Devrim Hint alt kıtasının kapısını tekrar çaldı!

Devrim Hint alt kıtasının kapısını tekrar çaldı!

Varan üç! Hindistan’ın kuzey komşusu Nepal güçlü bir gençlik hareketiyle sarsılıyor. Kendilerine Z Kuşağı adını takan gençlik hareketinin günlerdir ülkeyi sarsan eylemleri sonucunda Maocu Başbakan Khadga Prasad Sharma Oli helikopterle sarayından kaçtı. Başka bakanlar sokaklarda kovalandı. En az 22, belki de 25 göstericinin polis tarafından öldürülmesine karşı kitleler Yüksek Mahkeme binasını, başbakanın evini ve Nepal Komünist Partisi adını taşıyan iktidar partisinin genel merkez binasını ateşe verdiler. Salı akşamından beri ülkeyi kimin yönettiği belli değil.

saray

Olayları bir fırtına haline getiren hükümetin bütün sosyal medyayı durdurması. Ama daha derinde çok ağır ekonomik koşullar yatıyor. Nepal dünyanın en yoksul ülkelerinden biri.
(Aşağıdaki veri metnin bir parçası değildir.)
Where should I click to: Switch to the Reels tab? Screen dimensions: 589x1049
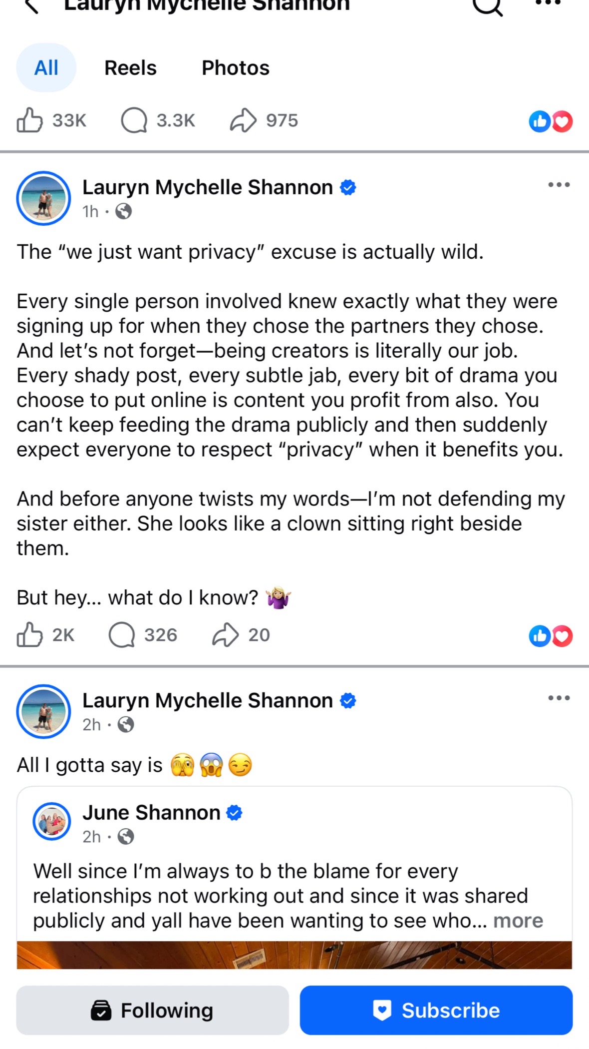click(130, 67)
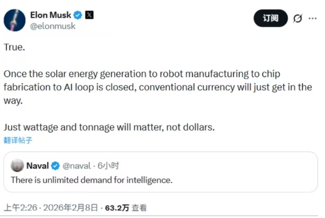Open Grok via the slashed-circle icon
Viewport: 325px width, 218px height.
pos(298,19)
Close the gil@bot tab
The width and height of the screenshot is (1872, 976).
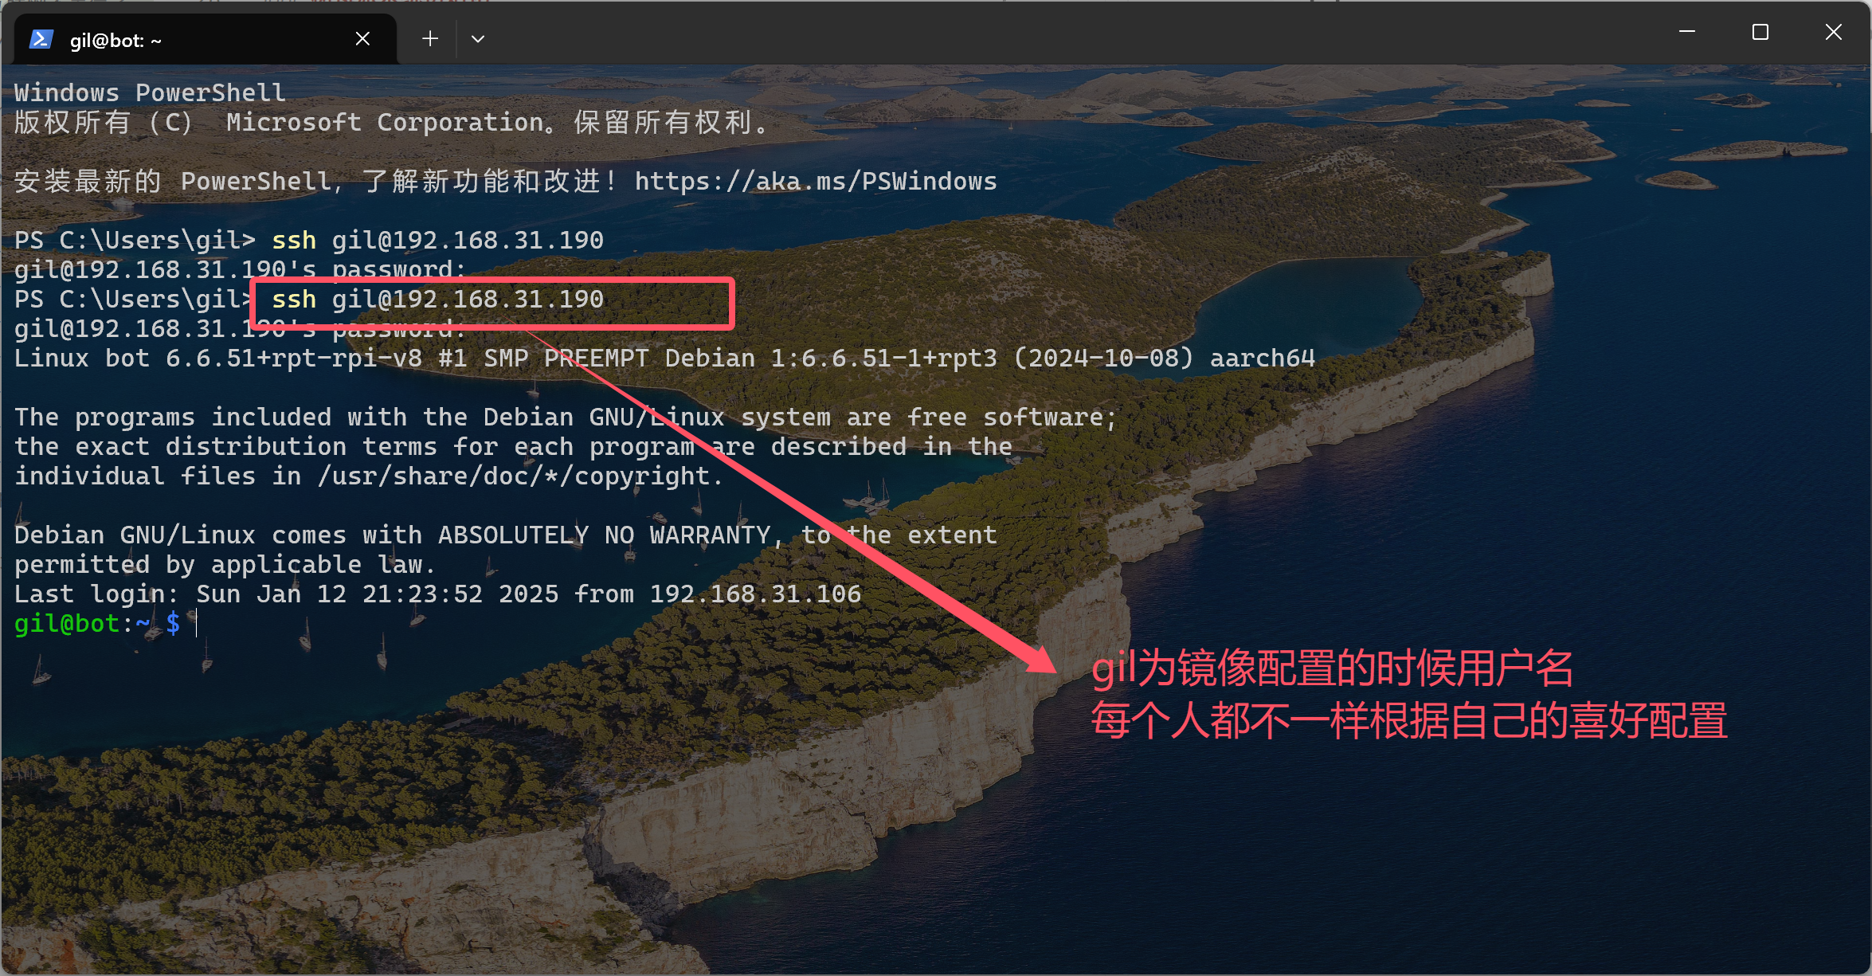coord(362,38)
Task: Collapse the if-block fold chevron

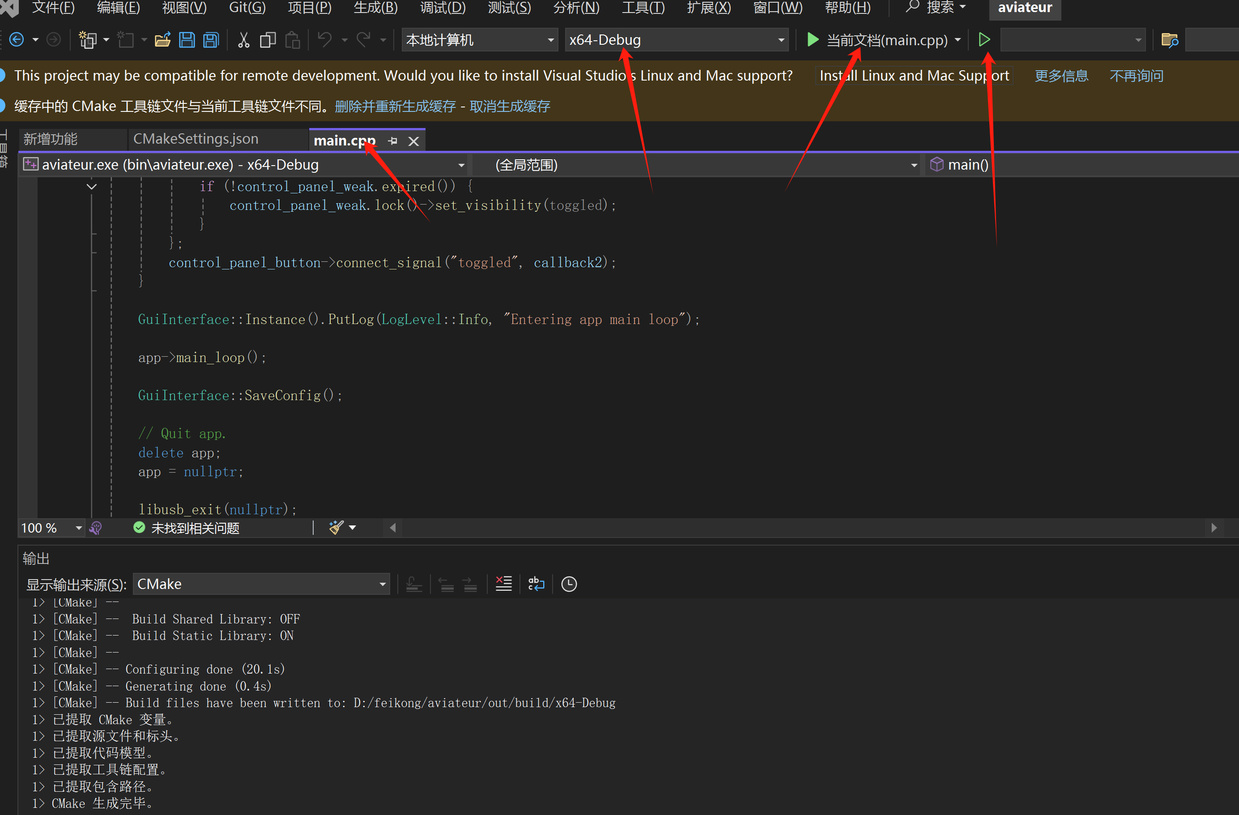Action: [92, 186]
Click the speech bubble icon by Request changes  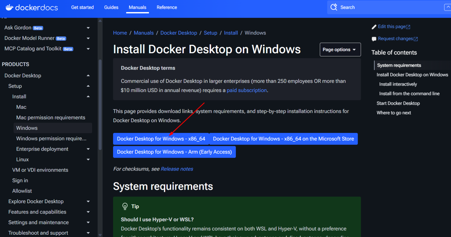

On yıllarca krallık rejimini gerilla mücadelesiyle sarsan Maocu parti, krallığa son verilmesiyle birlikte barışçı tarzda parlamenter rejimin başına geçerek kapitalizmin yeni yönetici gücü haline geldi. Şimdi bu marifet sayesinde “Nepal Komünist Partisi” binası halk tarafından yakılıyor, Maocu başbakan saraydan helikopterle kaçıyor.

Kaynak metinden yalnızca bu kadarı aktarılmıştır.